The same story can be found in California. In the 50s and 60s California invested heavily into education, and in the 1970s there was one region in this country with a large educated workforce, a growing transit network, and many quickly growing companies. That area is the San Francisco Bay Area.

At the same time that Chicago was selling off the Skyway, New York failed to maintain the subway, Texas has unreliable power, and almost every other city in the United States was busy selling off their transit systems and becoming car dependent, Minneapolis and San Francisco grew that great combination of great transit and world class education which allow them to punch above their weight.

The only other city in the United States which has the potential to punch above their weight like San Francisco and Minneapolis is Denver, which has the good transit network which is necessary to build a well functioning metropolitan area.

In every other major city in the United States if a company wants to expand it needs to ensure that there will be enough parking for all of their employees. But this is not the case in the Bay Area, New York, Chicago, and Minneapolis. There can be improvements in local route connections, but compared to any other major city they stand out.

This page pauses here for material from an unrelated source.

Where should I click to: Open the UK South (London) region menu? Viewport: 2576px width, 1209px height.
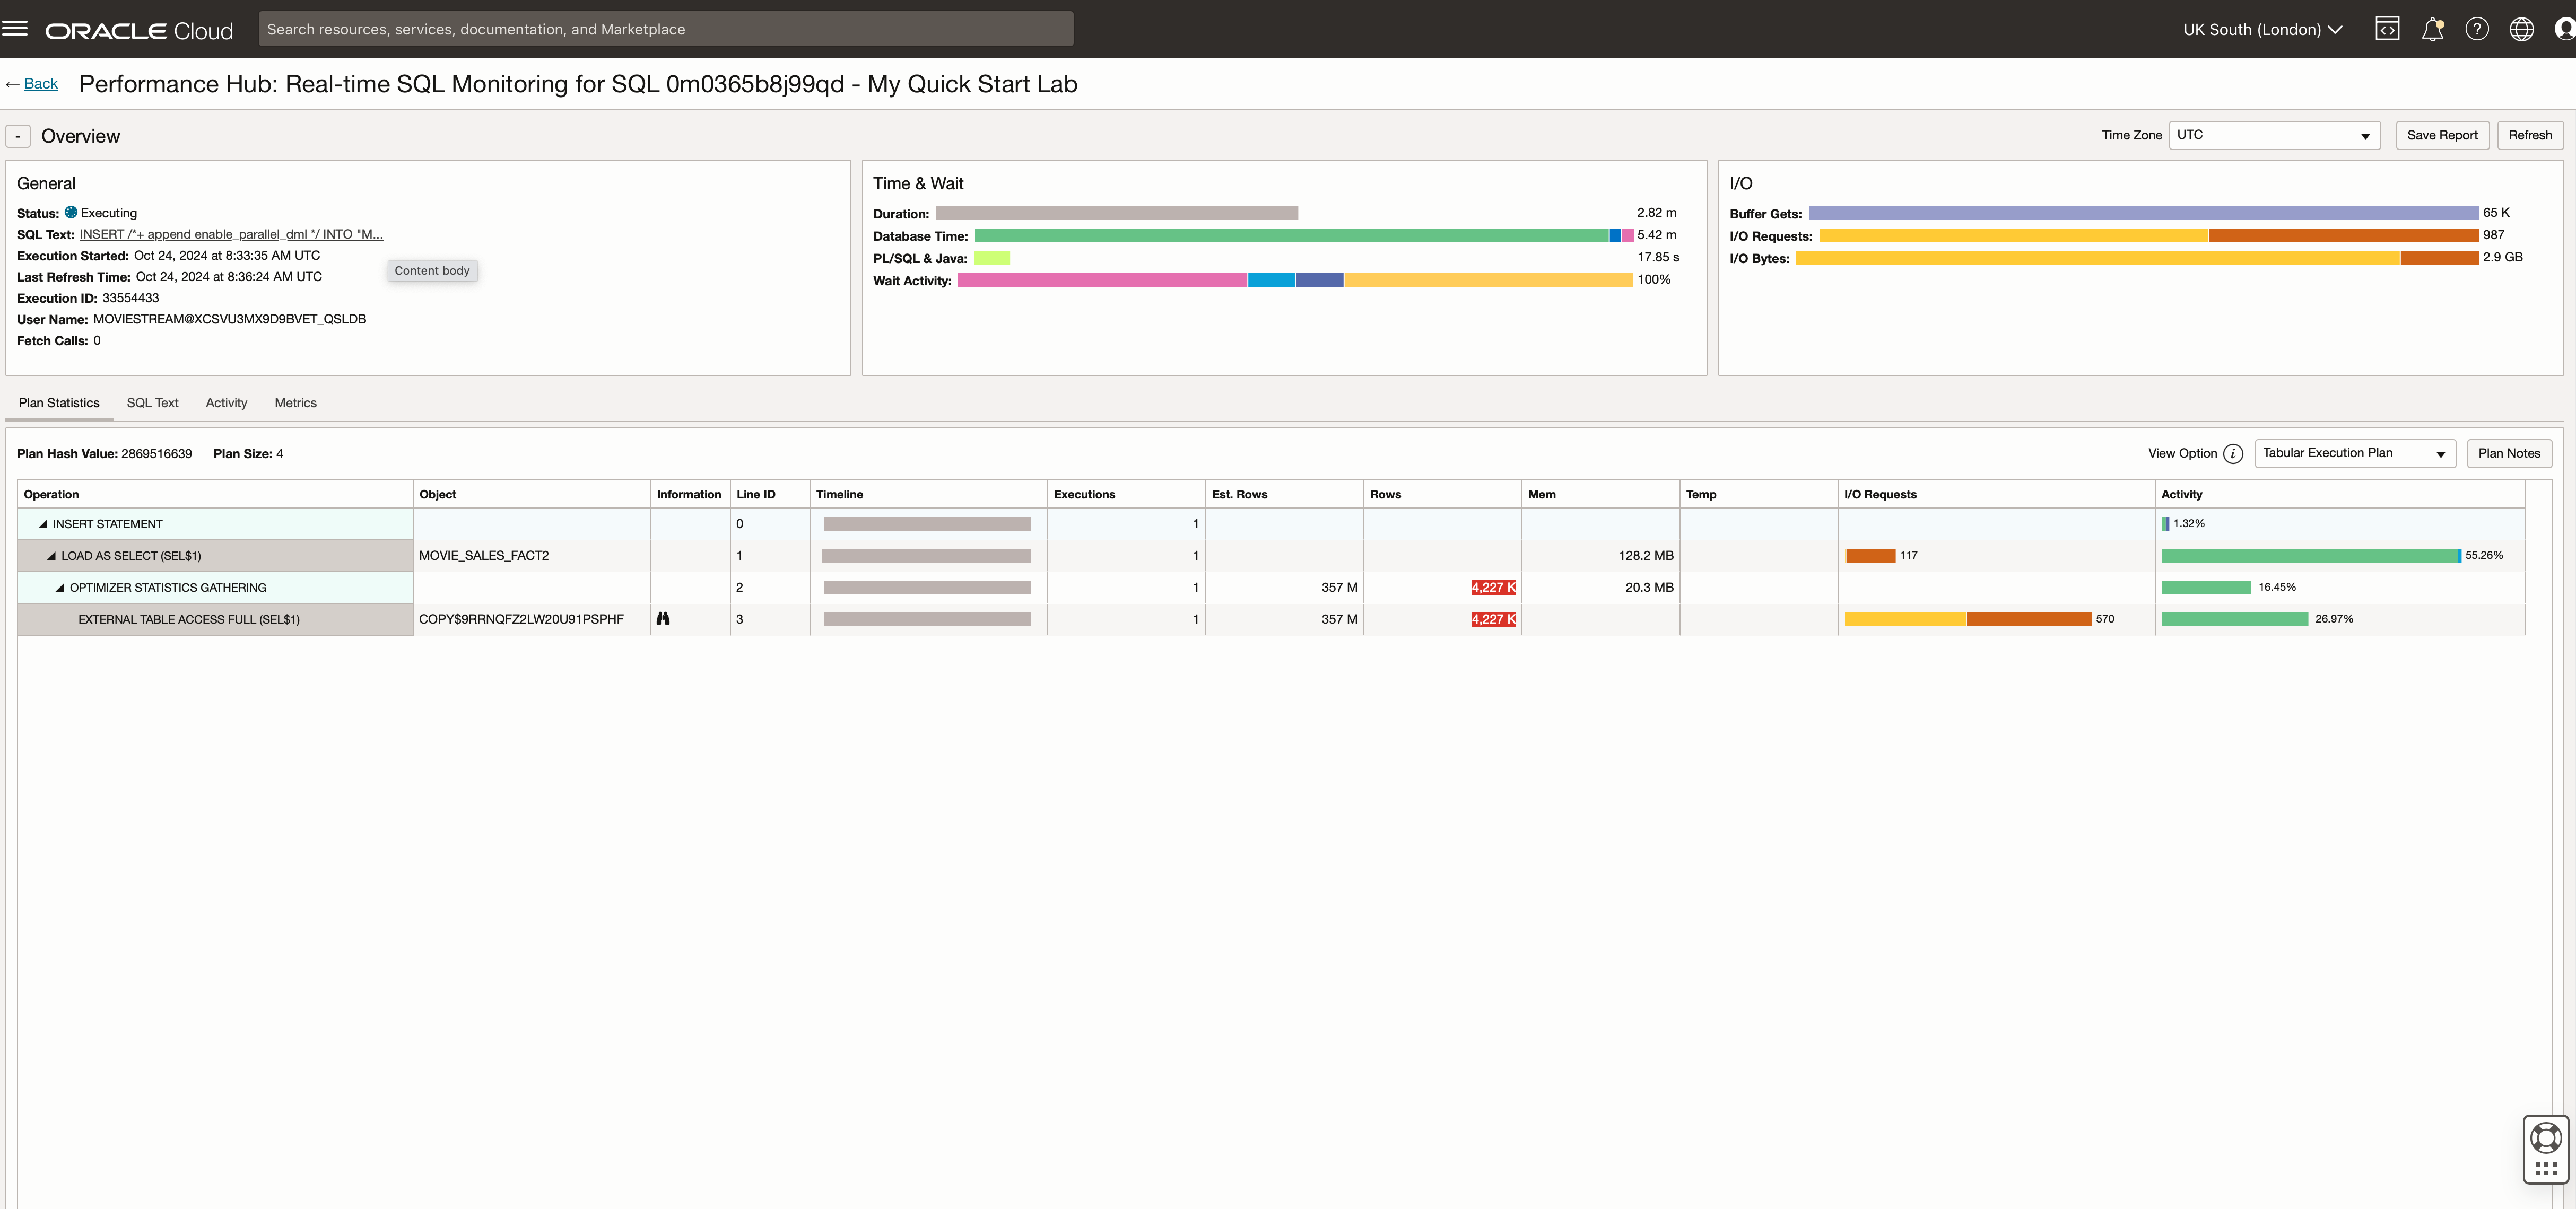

Boston is another city with great transit, excellent education, and Massachusetts boasts the second highest average income in the nation. I think their economy is less dominated by giants. In a way this is more healthy for Boston and the competition probably contributes significantly to Massachusetts having the second highest income in the nation.

If you look around the United States, nothing looks like it will change.

  • Seattle is finally building a transit network which will be sufficient for how big the city was in 2000, and it will be running in 2040. It will never catch up.
  • Portland uses MAX which is extremely low capacity, and there are no plans to upgrade the system or even extend it to Vancouver, Washington.
  • Los Angeles is growing its transit network, but it will take decades for it to work for most people in the region.
  • DC is dominated by the federal government, and this is unlikely to change.

Looking towards the future, cities which I expect to only grow in the future have a large population, high educational attainment in their state (at least 30% of their states population have at least a bachelors degree), and good quality transit (at least one system needs at least 1000 riders per mile, which is a quality metric, and be at least 160 km long, showing that it is long). Those cities have followed the California formula which is what created Silicon Valley. They also have stable electric grids, sorry Texas, you need to fix your shit. These cities also have at least 2 million people so they have enough people to compete on the world stage. Those cities are:

  • New York
  • Chicago
  • Washington DC
  • San Francisco Bay Area

The reasons for these are the following:

  • Building a big company means people need to not be stuck in traffic. Transit is a must.
    • Traffic sets a hard limit to how far a city can grow. In order to truly compete with an area like the Bay Area, you need to be able to grow your population. If you start growing a tech sector somehow, and your population starts to grow and your city is clogged with traffic, your growth will stop.
  • Building a big successful economy needs a lot of people.
  • Building high value added economies requires people to be educated. The more people have a bachelors degree, the better.

This is why no other city in the United States compares. No other city in the United States is going to grow to beat the wealth which is found in these four cities for at least another 50 years unless if there are some major policy changes in the very near future which plan not just on fulfilling the needs of past growth, but also future growth.

Welcome to the Bay Area, the hub of American tech.